Missing Binaural RIRs - Githubissues

sreeharshaparuchur1 commented 1 year ago

Hi @ChanganVR,

Is the Binaural RIR data present at this link only a subset of the complete dataset (Ref. Issue #70 or are you referring to something else in this issue)?

The Soundspaces 1.0 paper says that there are $N^{2}$ RIRs computed for a grid of $N$ navigable points. In Issue #11, you said that the graph.pkl file has all of the navigable points that the agent can reach, thus, I have considered len(graph.nodes()) to be $N$.

While the number of ix1_idx2.wav files $M$ are equal for all orientations in each scene, I have observed that $N^{2} \neq M$. Infact, in most cases, $N^{2} > M$. Only for 8 scenes have I found these values to be equal.

To investigate further, I have plotted the 'regions' where the number of RIR files idx_*.wav for index idx are equal and have colour coded them. You can see this segregation in the below images:

As visible, the above scene has 4 'regions'. The scene below has 10 such regions:

An instance of a scene where $N^{2} == M$ is:

To uncover the number of scenes with such 'missing data', I plotted the number of scenes with x regions versus x regions:

Clearly, there are a lot scenes with missing data. Thus, I request you to upload the entire dataset or let me know why this design choice was made and how evaluation of AV_WAN, AV_NAV and SAVI was possible with this incomplete dataset (I was able to run these baseline models and achieve accuracies similar to those mentioned in the respective papers )

Dataset entries.

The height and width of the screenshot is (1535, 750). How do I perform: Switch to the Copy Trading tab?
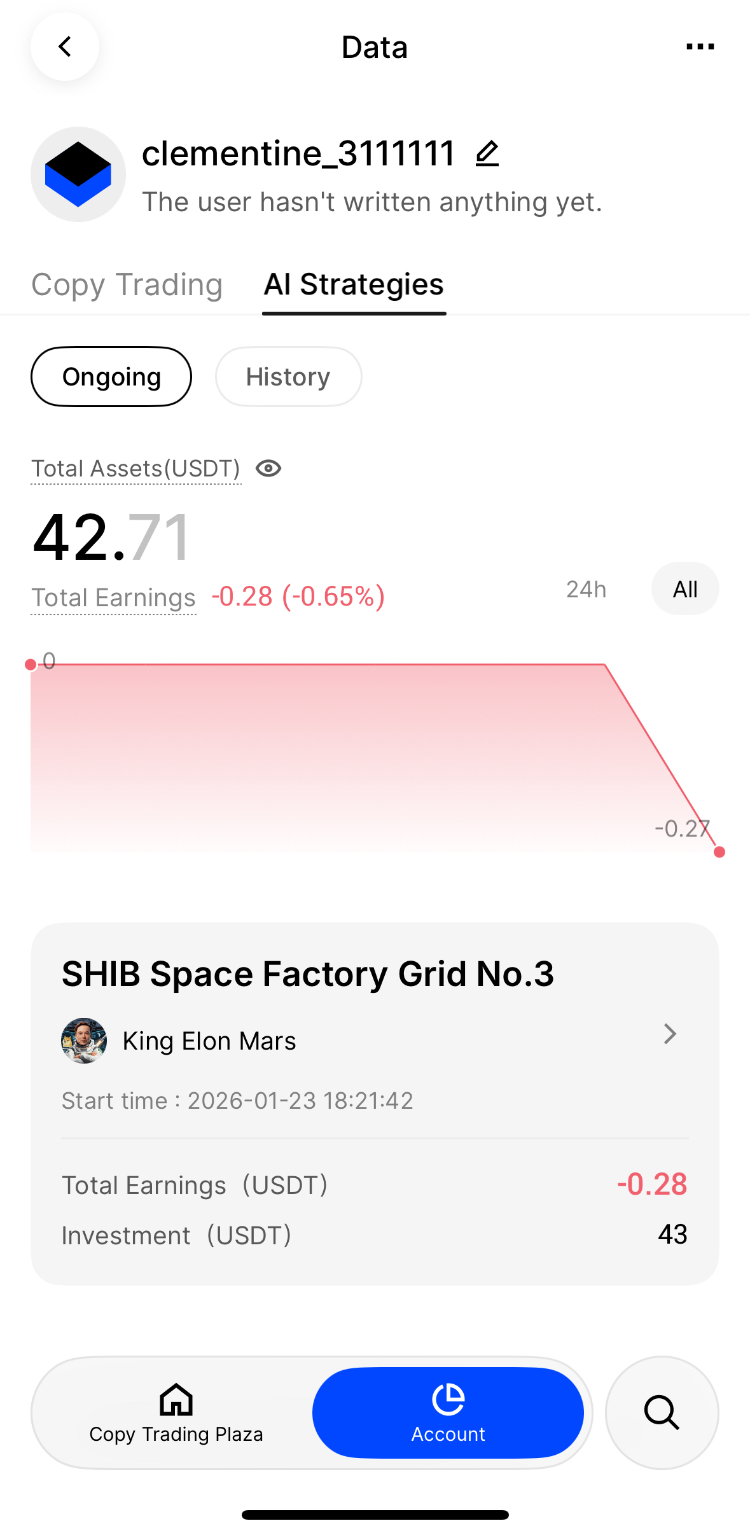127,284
...
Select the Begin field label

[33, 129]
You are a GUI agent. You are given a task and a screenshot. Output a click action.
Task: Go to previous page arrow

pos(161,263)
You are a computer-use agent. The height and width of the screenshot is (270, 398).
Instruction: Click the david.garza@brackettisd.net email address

Problems.
1. List every baseline model that the writer of the GitHub issue on missing binaural RIRs says they ran.
2. Retype everything in the GitHub issue on missing binaural RIRs from "Missing Binaural RIRs" down to "len(graph.nodes()) to be $N$.", with no changes.
3. Carry the GitHub issue on missing binaural RIRs on past its final sentence.

Expected answers.
1. AV_WAN, AV_NAV, SAVI

2.
Missing Binaural RIRs - Githubissues

sreeharshaparuchur1 commented 1 year ago

Hi @ChanganVR,

Is the Binaural RIR data present at this link only a subset of the complete dataset (Ref. Issue #70 or are you referring to something else in this issue)?

The Soundspaces 1.0 paper says that there are $N^{2}$ RIRs computed for a grid of $N$ navigable points. In Issue #11, you said that the graph.pkl file has all of the navigable points that the agent can reach, thus, I have considered len(graph.nodes()) to be $N$.

3.
Secondly, as visible in the above diagrams where I've overlaid the points from graph.pkl onto the navmesh, I observe some points lying in non-navigable regions, why is this the case? I have tried varying the height at which i slice the navmesh but the results are inconsistent.

Thank you for your help.

sreeharshaparuchur1 commented 1 year ago

@ChanganVR , kindly reply to this query as soon as possible.

TIA

ChanganVR commented 1 year ago

Hi @sreeharshaparuchur1 sorry for missing this issue.

Yes, this binaural data there in the link is partial data. This is because a lot of binaural data are not usable, for example, points on some furniture or in the wall, etc. Therefore, I pruned the graph to small subgraphs where all points are connected and navigable. I preserved all binaural files for these navigable points inside a subgraph. Without the pruning, the data size is about 7-8 TB. And with pruning, it reduces to hundreds of GBs, which is more reasonable for people to use.

^ also answers your second question. When we uniformly sample the points on a grid, some points will fall on non-navigable reasons inevitably.

Let me know if you have more questions.

sreeharshaparuchur1 commented 1 year ago

@ChanganVR ,

You previously told me (in issue #11) that the 'uniformly sampled' points are in points.txt and that after pruning, you are left with the points present in graph.pkl wherein all the points are to be navigable. The figures above plot the nodes in graph.pkl yet there are points in non-navigable regions, I am confused as to why this is the case.

Additionally, the point pair that I am querying for are 'valid' points as indicated by graph.pkl.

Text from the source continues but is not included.